== TASK ITEM ==
Up to and including the line containing "Task: Click the monitor icon for 開発者向け", retype each line of the listing below exactly, beginning with the first.
══ MATERIAL SUPPLIED ══
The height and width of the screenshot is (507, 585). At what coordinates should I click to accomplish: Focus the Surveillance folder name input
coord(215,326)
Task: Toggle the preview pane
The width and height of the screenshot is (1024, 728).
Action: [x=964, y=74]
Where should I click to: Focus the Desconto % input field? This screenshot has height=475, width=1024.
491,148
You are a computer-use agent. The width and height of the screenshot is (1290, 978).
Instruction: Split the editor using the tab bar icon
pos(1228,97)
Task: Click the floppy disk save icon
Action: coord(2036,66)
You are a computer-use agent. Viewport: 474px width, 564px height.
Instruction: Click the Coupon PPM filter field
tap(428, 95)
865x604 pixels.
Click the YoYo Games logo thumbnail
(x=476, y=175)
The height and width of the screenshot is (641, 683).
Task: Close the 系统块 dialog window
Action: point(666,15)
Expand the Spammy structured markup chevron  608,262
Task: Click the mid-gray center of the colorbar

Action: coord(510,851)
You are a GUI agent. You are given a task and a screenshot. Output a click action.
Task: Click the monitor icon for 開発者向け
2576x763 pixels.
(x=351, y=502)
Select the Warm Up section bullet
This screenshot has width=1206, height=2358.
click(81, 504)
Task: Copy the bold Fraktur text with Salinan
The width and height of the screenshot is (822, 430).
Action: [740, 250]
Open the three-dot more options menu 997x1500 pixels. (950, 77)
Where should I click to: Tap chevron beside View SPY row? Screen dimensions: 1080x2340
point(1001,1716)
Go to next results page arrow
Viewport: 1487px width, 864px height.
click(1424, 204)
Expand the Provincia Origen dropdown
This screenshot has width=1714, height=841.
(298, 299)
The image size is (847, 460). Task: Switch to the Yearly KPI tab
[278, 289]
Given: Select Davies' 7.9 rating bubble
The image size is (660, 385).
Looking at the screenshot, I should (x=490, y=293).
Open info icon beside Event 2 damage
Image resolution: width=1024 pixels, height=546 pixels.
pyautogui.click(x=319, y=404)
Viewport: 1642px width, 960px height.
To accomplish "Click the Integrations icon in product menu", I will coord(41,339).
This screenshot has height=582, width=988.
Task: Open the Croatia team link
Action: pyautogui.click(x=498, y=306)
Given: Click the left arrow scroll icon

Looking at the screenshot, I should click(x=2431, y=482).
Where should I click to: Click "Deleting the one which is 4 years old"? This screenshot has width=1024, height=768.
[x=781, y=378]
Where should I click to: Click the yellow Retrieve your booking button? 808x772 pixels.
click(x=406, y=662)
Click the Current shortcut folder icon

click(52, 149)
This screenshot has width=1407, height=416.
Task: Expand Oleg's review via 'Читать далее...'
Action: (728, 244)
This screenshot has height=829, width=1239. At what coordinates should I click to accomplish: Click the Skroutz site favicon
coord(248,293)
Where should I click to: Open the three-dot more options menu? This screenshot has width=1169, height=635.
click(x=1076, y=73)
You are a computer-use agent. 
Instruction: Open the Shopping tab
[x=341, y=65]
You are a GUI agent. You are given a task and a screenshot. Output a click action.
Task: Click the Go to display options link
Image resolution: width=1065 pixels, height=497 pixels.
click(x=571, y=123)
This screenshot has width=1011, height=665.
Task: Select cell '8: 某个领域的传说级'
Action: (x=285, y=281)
═══
== ANSWER BOX ==
The height and width of the screenshot is (507, 585). At what coordinates should I click to accomplish: Focus the Surveillance folder name input
coord(215,326)
Task: Toggle the preview pane
The width and height of the screenshot is (1024, 728).
Action: [x=964, y=74]
Where should I click to: Focus the Desconto % input field? This screenshot has height=475, width=1024.
491,148
You are a computer-use agent. The width and height of the screenshot is (1290, 978).
Instruction: Split the editor using the tab bar icon
pos(1228,97)
Task: Click the floppy disk save icon
Action: coord(2036,66)
You are a computer-use agent. Viewport: 474px width, 564px height.
Instruction: Click the Coupon PPM filter field
tap(428, 95)
865x604 pixels.
Click the YoYo Games logo thumbnail
(x=476, y=175)
The height and width of the screenshot is (641, 683).
Task: Close the 系统块 dialog window
Action: point(666,15)
Expand the Spammy structured markup chevron  608,262
Task: Click the mid-gray center of the colorbar

Action: coord(510,851)
You are a GUI agent. You are given a task and a screenshot. Output a click action.
Task: Click the monitor icon for 開発者向け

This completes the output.